Data for this exercise.
────────────────
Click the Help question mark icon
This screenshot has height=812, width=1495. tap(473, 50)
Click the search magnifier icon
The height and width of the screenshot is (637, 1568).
────────────────
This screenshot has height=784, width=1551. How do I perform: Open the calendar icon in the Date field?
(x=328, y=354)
────────────────
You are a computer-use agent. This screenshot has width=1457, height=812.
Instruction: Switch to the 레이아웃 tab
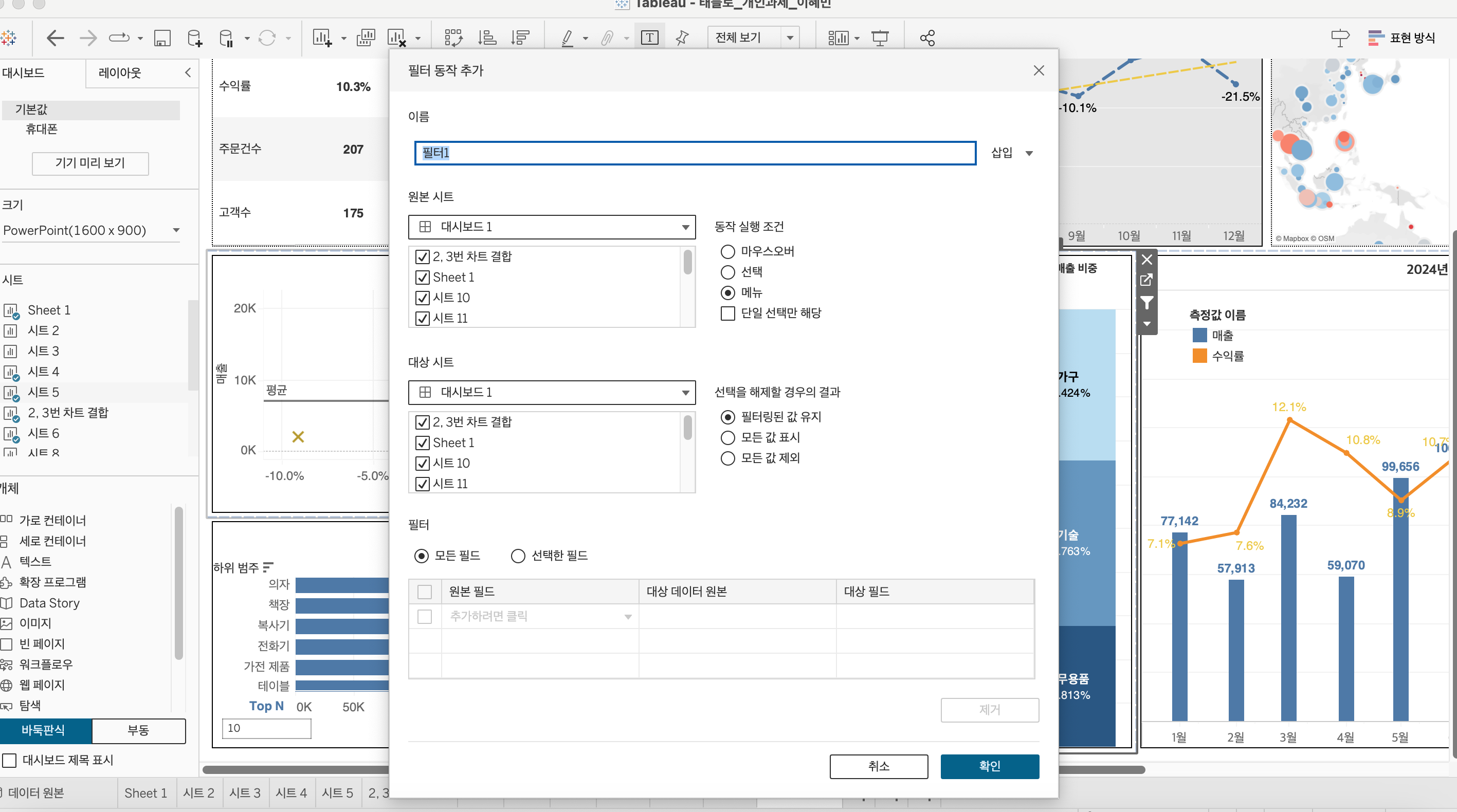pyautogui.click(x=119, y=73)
────────────────
Task objective. Among the records above, extract exactly the lines from the line with "Click the Help question mark icon" to the line with "The height and", both lines included, and leave out the rest.

Result for this exercise.
Click the Help question mark icon
This screenshot has height=812, width=1495. tap(473, 50)
Click the search magnifier icon
The height and width of the screenshot is (637, 1568).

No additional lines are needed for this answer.